4

In DynamoDB i have a table with the following structure.
The actions "field" contains all the info (and this is the field i would like to search into) and orderId it's the primary key

{
  "actions": [
    {
      "actionDescription": "8f23029def1d6baa4",
      "actionTitle": "UNDEFINED_ACTION",
      "timestamp": 1533730680,
      "user": {
        "fullName": "XXXXX",
        "userName": "xxxxx@xxxx.xxx",
      }
    },
    {
      "actionDescription": "21857e61037bc29ec",
      "actionTitle": "UNDEFINED_ACTION",
      "timestamp": 1533731788,
      "user": {
        "fullName": "XXXXX",
        "userName": "xxxxx@xxxx.xxx",
      }
    },
    {
      "actionDescription": "cf10abd44e24cef56",
      "actionTitle": "UNDEFINED_ACTION",
      "timestamp": 1533731788,
      "user": {
        "fullName": "XXXXX",
        "userName": "xxxxx@xxxx.xxx",
      }
    },
    {
      "actionDescription": "7787fe7a5bf4d22de",
      "actionTitle": "UNDEFINED_ACTION",
      "timestamp": 1533731789,
      "user": {
        "fullName": "OOOOOO",
        "userName": "ooooo@oooo.ooo",
      }
    },
    {
      "actionDescription": "9528c439021f504bf",
      "actionTitle": "UNDEFINED_ACTION",
      "timestamp": 1533731789,
      "user": {
        "fullName": "XXXXX",
        "userName": "xxxxx@xxxx.xxx",
      }
    },
    {
      "actionDescription": "bfba100e0e54934b2",
      "actionTitle": "UNDEFINED_ACTION",
      "timestamp": 1533731789,
      "user": {
        "fullName": "XXXXX",
        "userName": "xxxxx@xxxx.xxx",
      }
    },
    {
      "actionDescription": "f789dc12f1dbe3be2",
      "actionTitle": "UNDEFINED_ACTION",
      "timestamp": 1533731789,
      "user": {
        "fullName": "OOOOOO",
        "userName": "ooooo@oooo.ooo",
      }
    },
    {
      "actionDescription": "4cd6b68dfea7cf8ee",
      "actionTitle": "UNDEFINED_ACTION",
      "timestamp": 1533731789,
      "user": {
        "fullName": "XXXXX",
        "userName": "xxxxx@xxxx.xxx",
      }
    },
    {
      "actionDescription": "1e3a0e95f8e5106d7",
      "actionTitle": "UNDEFINED_ACTION",
      "timestamp": 1533731790,
      "user": {
        "fullName": "OOOOOO",
        "userName": "ooooo@oooo.ooo",
      }
    }
  ],
  "orderId": "13aae31"
}

What i would like to do it's to make the scan terms in PHP to be able to search by userName. or by any field inside the actions array (timestamp, actionTitle, etc, etc).
Bellow it's one of the many terms i tried to use but i was unable to achieve any results

$params = [
 'TableName'                 => $this->tableName,
 'FilterExpression'          => "userName = :searchTerm",
 'ExpressionAttributeValues' => [
     ':searchTerm' => 'ooooo@oooo.ooo',
  ],
 'ReturnConsumedCapacity'    => 'TOTAL',
];
$results = $this->dynamoDbClient->scan($params);

Can you please guide my by telling me what i'm missing?
Also, please note: I don't want to get a specific orderId, i would like to get ALL orderIds containing the searchTerm (in this case userName)

tsompanis
  • 324
  • 1
  • 3
  • 15
  • Are you trying to add a "Search" feature to your application? If so, Scanning may not be the right approach. AWS CloudSearch may be a more scalable and fast solution – joseph.l.hunsaker Aug 24 '18 at 05:30

3 Answers3

4

Your best bet with this item schema is to filter the table items yourself. That is to say, scan the table with no filter expression and write your own code to filter the results. Scanning without the filter expression will consume the same amount of read capacity units.

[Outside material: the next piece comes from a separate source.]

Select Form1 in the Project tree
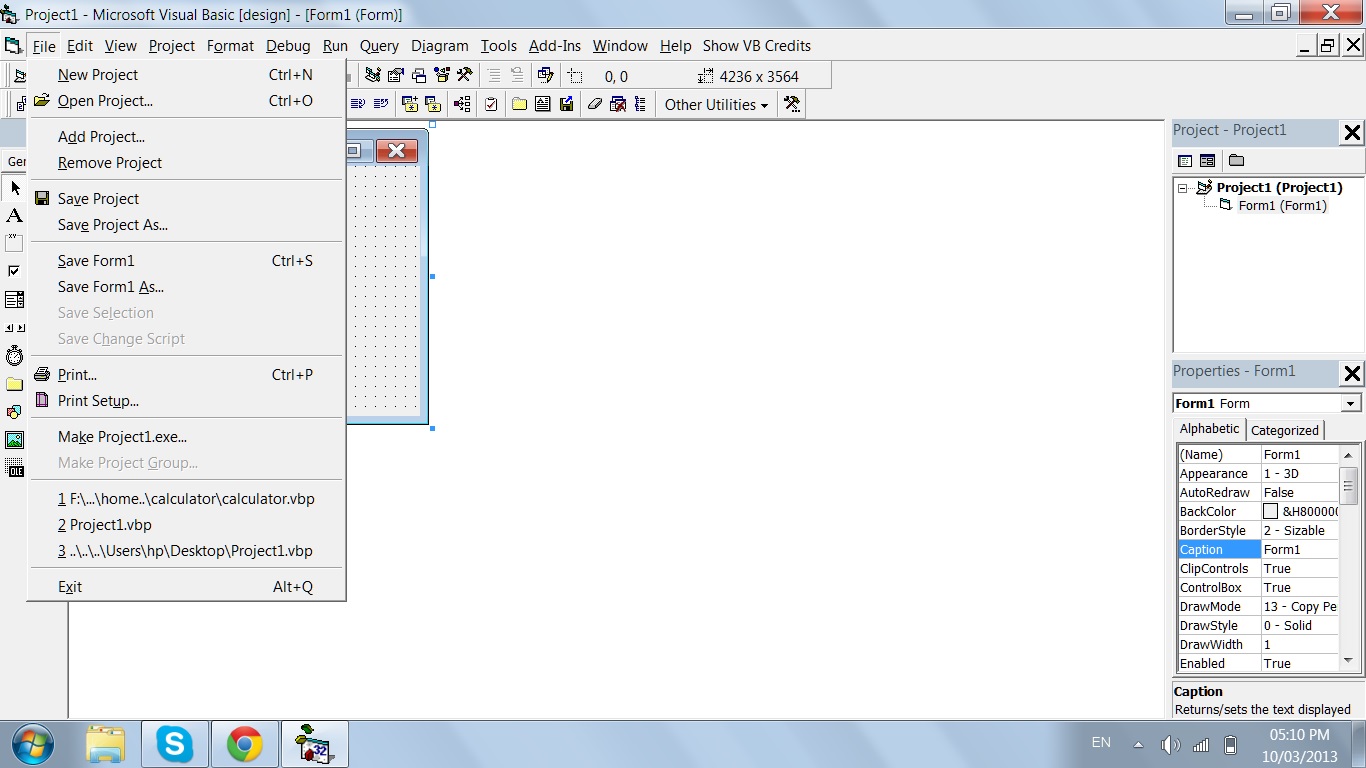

You can set the filter expression to something like this, however this isn't scalable and only works if you have a fixed number of items in the actions list.

  actions[0].user.userName == :searchTerm OR actions[1].user.userName == :searchTerm OR actions[2].user.userName == :searchTerm OR ....

If you need complex search abilities you are probably better off using a dedicated search database. AWS provides two services around this, AWS CloudSearch and AWS ElasticSearch. You can use DynamoDB streams to keep your search indexes up to date.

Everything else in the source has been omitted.